Contemporary discussions about usage show language to be a subject bedevilled by misinformation: everyone’s an expert, yet people defer to any Jane or Joe Soap on the street, even to the most absurd cranks, in their anxiety not to break any rules. Peeving is rife in popular discourse: as Greene puts it, ‘The public conversation about language is dominated by a kind of middlebrow irascibility.’
Much of this ire arises because of ignorance about the difference between normal and formal English. Formal English has an important but limited role; normal English, as its name suggests, is what most English-speakers use most of the time. Purists and peevers often fail to realise or accept that normal English is usually perfectly appropriate. Here’s Greene:
Elegant formal written language isn’t the only form of language that matters. Language is a many-faceted thing. Slang and dialect, jocular play with non-standard forms, teen-speak, text-speak, corporate jargon, political waffle and all the other kinds of language typically loathed by the letter-to-the-editor type have their places. These forms are not a threat to language’s health. Their persistence shows that they fill a need. Not all language is well behaved, nor does it need to be.
This idea of filling a need recurs in the book, at different levels. Certain usages emerge and may be considered abominable at first, but if they are useful they stand a chance of surviving and spreading. On a broader level, a deeper truth obtains:
Scientists have never found a language that has fallen to pieces. It’s not in language’s nature. Humans need it to do too many important things.
Talk on the Wild Side is not just another corrective to misguided ‘corrections’. It looks at many different efforts to engineer language. Seven essay-like chapters delve into ways that would-be improvers have sought to tame or fix language. One explores how languages change over time, lopping off bits of words and then fusing bits together again – to no ultimate harm. A brief history of machine translation shows how efforts to automate translation with algorithms were doomed by their very premise.
Among the most ambitious attempts to refashion language are experiments in language creation. Greene zeroes in on Loglan and Lojban, invented to be logical in a way that natural languages cannot be: Will thought itself be clearer in a language with no ambiguity? These endeavours, though intriguing, haven’t caught on among the masses, and even their fans acknowledge their limitations. (I was glad to find John Cowan, author of The Complete Lojban Language and often seen around these parts, feature in this chapter.)
Greene covers the language beat at the Economist and won the Linguistic Society of America’s journalism award in 2017. With this background he offers astute insights into the politics of language, national and personal, including a useful review of Orwell, Lakoff, and techniques of persuasion in the time of Trump. He moves things along at a good pace: the book is a modest 215 pages, excluding notes; it’s easy to imagine another author struggling to say as much in under 300. The result – or the cause – is a pleasing briskness:
If sounds and words are part of the system, grammar is the system. And many people are convinced that grammar is in decline. Happily, this is bunk.

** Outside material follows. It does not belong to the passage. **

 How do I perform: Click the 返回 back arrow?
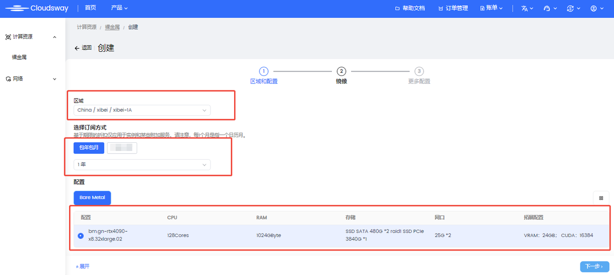[83, 48]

Greene, an avowed polyglot, has a deep interest in language that is evident all through the book. Every language, he writes, ‘is a unique product of humankind’s genius’. He knows, too, when to bend the rules. Describing comma splices as ‘rare in edited prose today’ (though I’ve a file with 30,000 words that shows otherwise), he still knows they’re an option when the occasion suits:
Thought isn’t language, language isn’t just grammar, grammar isn’t usually what the hardiest of grouches think it should be.

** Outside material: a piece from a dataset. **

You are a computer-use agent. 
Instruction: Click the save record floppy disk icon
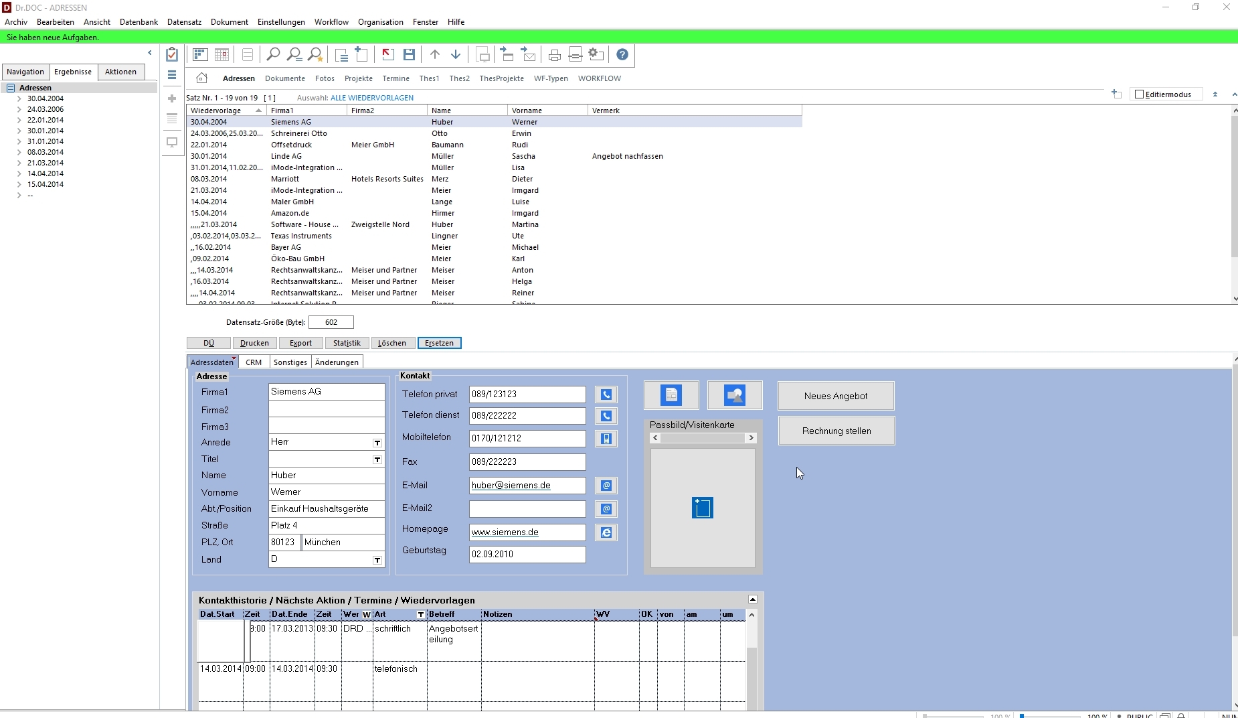410,55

Talk on the Wild Side: The Untameable Nature of Language is thoroughly recommended – to language fans, critics, educators, and learners – for its good sense, admirable attitude, and thoughtful commentary on the nature of language and the infinitely varied and complicated ways we use it. It’s available from the publisher at the link above or from your preferred bookstore. And how great is that cover art by Sinem Erkas?